June 3, 2020

Adventures With Air BnB

Working by the fire…


Let me tell you about our latest addiction. As long time fans of this weekly column know, we’re long time travelers. We’ve stayed in many a hostel and hotel of various configurations, and we’ve always thought that there should be another niche, something between a weekend hotel and a full on rental.

And darned if Air BnB didn’t hear the collective cries of indie travelers everywhere. We’ve stayed in six Air BnBs to date (three in the United States and three in Europe) and we’re hooked. How is it that we didn’t come up with this?

Of course, like most things internet based, Air BnB looked like a less than stellar idea from the outset. Sure, letting complete strangers into your home might sound unappealing, and several couch surfing sites failed at early attempts along the same lines.

I believe that Air BnB succeeded where others failed for a few reasons. First, it directly connects folks looking for a bed with those with space to spare; second, it appeals to that secret yearning many have to start a bed and breakfast, though it lowers the entry level effort.

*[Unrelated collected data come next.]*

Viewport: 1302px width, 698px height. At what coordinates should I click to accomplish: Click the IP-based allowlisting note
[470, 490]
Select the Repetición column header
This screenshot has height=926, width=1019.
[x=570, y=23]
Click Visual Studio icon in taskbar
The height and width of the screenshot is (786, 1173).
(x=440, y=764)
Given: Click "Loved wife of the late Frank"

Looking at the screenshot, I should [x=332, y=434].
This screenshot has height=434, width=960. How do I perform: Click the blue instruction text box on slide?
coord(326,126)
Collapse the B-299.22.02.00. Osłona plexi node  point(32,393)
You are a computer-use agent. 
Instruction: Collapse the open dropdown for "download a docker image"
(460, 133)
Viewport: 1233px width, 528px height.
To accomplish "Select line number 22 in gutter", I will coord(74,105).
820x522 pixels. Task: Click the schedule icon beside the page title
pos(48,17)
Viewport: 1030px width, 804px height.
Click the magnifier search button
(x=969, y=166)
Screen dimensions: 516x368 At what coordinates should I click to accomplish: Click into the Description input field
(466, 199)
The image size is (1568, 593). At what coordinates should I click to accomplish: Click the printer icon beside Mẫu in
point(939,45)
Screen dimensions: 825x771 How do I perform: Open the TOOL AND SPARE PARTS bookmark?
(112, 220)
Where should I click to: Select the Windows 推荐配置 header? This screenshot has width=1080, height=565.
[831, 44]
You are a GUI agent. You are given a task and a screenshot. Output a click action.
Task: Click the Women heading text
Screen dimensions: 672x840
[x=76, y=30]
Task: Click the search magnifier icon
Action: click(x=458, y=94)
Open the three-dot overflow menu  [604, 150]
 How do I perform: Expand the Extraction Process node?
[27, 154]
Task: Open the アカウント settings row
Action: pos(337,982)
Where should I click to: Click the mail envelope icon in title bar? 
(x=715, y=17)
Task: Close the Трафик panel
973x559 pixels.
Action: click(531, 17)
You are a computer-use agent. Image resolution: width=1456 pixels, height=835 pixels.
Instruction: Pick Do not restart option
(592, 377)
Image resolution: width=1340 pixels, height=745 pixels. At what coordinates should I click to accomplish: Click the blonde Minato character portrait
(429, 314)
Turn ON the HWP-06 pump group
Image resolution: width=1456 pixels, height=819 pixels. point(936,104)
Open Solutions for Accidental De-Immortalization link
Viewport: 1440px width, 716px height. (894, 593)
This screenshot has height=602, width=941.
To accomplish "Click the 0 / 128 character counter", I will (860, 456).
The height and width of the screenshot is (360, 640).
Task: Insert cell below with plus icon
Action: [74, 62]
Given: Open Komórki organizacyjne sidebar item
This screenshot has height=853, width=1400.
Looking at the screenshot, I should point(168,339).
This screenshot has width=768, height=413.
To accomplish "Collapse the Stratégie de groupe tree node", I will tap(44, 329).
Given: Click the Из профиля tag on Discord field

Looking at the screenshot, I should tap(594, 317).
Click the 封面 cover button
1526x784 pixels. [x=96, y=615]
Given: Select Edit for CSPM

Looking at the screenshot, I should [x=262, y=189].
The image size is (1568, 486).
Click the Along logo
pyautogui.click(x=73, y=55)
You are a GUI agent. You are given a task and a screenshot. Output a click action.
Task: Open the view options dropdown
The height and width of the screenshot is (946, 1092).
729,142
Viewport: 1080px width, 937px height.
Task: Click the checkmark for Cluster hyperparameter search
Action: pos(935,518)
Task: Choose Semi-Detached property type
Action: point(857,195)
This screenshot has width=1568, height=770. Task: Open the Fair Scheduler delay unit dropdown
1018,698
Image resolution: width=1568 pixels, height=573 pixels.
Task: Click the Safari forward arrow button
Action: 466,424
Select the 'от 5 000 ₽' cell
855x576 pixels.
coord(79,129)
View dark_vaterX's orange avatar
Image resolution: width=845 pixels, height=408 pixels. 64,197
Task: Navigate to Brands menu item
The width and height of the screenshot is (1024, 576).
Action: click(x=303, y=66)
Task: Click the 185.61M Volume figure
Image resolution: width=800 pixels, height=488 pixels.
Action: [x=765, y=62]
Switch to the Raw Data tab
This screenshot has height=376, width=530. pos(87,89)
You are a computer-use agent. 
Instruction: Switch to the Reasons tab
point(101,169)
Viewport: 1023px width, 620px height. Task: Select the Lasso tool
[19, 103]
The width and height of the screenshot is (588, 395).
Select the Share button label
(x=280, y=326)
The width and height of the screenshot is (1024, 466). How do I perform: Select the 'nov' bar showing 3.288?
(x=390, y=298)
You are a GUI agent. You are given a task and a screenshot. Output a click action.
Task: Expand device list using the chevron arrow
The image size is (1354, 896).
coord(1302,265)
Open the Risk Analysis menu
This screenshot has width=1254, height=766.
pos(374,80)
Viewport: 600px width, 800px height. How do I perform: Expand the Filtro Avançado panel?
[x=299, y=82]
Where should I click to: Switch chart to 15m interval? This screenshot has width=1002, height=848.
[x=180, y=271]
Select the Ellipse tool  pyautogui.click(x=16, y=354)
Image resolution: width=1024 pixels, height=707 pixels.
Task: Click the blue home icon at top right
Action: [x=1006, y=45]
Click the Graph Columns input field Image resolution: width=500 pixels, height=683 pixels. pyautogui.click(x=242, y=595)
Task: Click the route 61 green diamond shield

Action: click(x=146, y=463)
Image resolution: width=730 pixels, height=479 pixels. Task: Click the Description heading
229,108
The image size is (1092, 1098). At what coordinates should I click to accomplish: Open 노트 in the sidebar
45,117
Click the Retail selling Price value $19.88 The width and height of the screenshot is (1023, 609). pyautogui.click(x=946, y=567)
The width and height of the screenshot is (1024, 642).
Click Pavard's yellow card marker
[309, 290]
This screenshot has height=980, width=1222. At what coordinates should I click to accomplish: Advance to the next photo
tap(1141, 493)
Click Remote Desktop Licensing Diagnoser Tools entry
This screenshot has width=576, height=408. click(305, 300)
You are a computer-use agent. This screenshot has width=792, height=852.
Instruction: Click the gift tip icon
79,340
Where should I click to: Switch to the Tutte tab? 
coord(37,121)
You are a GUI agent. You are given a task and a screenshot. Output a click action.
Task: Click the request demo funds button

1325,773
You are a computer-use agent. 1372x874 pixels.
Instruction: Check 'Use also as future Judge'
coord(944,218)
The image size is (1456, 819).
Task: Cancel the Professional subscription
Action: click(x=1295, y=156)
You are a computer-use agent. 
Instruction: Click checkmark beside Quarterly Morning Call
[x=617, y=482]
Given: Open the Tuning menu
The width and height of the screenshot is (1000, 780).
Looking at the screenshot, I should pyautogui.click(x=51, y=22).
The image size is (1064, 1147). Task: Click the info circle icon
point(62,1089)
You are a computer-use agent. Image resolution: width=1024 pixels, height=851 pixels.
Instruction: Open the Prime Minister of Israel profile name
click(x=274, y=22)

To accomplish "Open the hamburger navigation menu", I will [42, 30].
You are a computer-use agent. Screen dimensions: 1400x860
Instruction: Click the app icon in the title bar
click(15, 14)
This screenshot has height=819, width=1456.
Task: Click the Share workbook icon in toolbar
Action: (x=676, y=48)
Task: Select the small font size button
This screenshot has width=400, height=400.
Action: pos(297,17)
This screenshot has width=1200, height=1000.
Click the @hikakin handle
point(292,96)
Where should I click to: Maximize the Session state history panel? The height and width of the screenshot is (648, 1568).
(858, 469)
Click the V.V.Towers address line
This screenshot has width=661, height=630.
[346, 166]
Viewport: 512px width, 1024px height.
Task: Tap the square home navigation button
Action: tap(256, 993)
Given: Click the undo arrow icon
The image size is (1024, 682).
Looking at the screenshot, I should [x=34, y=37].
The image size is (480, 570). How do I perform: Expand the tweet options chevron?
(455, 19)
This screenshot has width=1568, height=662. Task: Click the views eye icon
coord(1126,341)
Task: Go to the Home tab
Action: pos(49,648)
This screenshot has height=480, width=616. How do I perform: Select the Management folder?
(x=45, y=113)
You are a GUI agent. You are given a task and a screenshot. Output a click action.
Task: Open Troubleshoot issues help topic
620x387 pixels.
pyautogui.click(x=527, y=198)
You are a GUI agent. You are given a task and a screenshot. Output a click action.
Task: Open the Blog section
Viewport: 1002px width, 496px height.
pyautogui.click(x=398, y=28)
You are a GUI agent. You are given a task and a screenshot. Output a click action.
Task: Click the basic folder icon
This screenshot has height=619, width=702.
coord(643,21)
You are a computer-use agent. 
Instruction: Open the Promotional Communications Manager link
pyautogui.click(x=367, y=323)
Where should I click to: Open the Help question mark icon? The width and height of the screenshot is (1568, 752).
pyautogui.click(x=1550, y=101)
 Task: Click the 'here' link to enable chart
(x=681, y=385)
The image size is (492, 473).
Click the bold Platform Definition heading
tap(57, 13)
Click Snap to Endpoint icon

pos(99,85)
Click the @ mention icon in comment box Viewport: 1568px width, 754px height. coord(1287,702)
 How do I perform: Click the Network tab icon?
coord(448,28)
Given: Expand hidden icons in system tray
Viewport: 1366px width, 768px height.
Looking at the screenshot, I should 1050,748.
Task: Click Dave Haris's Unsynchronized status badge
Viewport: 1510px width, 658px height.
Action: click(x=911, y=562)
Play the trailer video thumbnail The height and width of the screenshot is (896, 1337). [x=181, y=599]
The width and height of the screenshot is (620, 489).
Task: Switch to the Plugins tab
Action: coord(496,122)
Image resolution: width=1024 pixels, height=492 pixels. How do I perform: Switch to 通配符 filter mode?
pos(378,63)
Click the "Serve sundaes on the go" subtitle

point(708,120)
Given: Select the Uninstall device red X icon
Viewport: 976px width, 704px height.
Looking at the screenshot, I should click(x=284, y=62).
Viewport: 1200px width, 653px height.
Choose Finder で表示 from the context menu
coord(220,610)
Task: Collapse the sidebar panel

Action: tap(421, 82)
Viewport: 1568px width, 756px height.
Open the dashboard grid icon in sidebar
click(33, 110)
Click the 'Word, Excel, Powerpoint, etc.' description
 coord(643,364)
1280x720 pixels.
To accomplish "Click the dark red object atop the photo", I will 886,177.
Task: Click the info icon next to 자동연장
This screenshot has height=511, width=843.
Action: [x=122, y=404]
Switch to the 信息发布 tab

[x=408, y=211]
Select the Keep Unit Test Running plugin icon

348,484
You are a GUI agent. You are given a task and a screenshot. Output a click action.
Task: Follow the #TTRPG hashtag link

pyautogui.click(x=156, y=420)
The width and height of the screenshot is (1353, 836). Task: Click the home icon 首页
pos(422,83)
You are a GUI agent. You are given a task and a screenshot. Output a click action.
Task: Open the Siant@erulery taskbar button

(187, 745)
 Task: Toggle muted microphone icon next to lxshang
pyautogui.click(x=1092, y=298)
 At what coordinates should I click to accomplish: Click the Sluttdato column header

Of course, we were skeptical. We first looked at Air BnB as an option during a long term stay in Cheyenne, Wyoming back in 2014… we were a bit dismayed then, as prices offered were more in the holiday range of over 100$ USD per night… hardly worth the effort.

We’re glad we gave Air BnB a second chance in 2016. Maybe it was just the change of venue, but more users seem to ‘get it,’ now, and offer commercially viable prices for users looking for a decent stay on a budget.

What we like: the ability to filter and search for essentials such as wifi, laundry on premises, etc. We’ve turned around and walked out on hotels and hostels that weren’t a good fit—and often came highly recommended—but have yet to find an Air BnB that wasn’t as advertized. Air BnB lets you live like a local, and get in on those stays that were inaccessible to a short-term traveler before.

What we’d like to see: is for Air BnB provide more incentive for heavy users… perhaps a discount?

What we’ve learned: Read those descriptions and house rules carefully. Look a ways out if possible, as the popular places are often booked just days prior. Plus, many places drop their prices by as much as 50-70% per night for long term stays. And you can filter by host language, handy for international stays. And the map feature is probably the handiest, allowing new potential Air BnBs to popup as you pan around.

And hosts: make sure you fill out your entire profile, and presentation is everything. Look at your posting through the eyes of someone that has just landed on your page… does it look like an appealing home? Clutter, boxes, or a weedy front yard are all turnoffs, and true things we’ve seen for header images. Likewise, strict cancellation policies, gruff remarks in the house rules (“this ain’t Howard Johnson’s”) and the renting out of the derelict trailer in the driveway for a buck are all red flags. And above all, be clear about the ‘who, what, where, when’s’ for initial entry!

What we look for: Functional wifi (because wifi, a non-negotiable must), laundry (at least a washer), kitchen, and free parking. And yes, we search the comments to see what folks have said, especially about the wifi.

Overall, we’ve had an extremely positive experience with Air BnB, don’t miss out!